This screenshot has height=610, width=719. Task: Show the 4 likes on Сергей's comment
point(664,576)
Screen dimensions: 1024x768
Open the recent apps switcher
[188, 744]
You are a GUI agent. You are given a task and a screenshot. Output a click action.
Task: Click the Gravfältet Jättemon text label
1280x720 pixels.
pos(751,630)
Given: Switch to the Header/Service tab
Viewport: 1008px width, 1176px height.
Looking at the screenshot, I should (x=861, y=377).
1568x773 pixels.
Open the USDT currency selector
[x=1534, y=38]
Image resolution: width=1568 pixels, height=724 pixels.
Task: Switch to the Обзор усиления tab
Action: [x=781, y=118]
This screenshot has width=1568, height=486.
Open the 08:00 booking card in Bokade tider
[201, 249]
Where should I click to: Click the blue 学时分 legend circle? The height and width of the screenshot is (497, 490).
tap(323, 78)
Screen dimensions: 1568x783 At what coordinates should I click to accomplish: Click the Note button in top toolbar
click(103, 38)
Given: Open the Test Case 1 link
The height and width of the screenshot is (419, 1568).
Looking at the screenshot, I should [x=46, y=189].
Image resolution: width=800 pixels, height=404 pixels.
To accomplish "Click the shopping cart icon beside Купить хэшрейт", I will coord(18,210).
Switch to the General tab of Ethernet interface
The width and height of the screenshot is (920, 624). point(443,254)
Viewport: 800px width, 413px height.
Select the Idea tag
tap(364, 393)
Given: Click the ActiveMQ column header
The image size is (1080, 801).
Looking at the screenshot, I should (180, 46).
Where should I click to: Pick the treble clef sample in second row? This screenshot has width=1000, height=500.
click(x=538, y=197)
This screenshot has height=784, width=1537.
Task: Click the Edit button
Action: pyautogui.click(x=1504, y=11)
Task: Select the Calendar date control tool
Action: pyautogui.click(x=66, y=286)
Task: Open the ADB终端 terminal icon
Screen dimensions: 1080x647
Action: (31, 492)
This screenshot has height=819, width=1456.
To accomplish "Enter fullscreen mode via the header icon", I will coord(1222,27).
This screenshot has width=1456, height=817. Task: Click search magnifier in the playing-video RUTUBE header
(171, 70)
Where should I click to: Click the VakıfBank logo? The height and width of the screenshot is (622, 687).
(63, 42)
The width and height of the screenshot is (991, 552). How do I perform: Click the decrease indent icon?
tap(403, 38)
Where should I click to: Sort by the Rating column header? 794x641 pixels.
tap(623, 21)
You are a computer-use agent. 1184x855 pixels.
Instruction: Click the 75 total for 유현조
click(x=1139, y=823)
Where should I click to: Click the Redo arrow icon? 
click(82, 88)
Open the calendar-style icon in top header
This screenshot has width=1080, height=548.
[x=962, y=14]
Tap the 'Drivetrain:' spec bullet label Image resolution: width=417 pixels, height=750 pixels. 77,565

□ □ □

• [EXERCISE OBJECTIVE] Lines in the material above that include the string "label" should be listed.

• [EXERCISE RESPONSE]
Task: Click the Gravfältet Jättemon text label
Tap the 'Drivetrain:' spec bullet label Image resolution: width=417 pixels, height=750 pixels. 77,565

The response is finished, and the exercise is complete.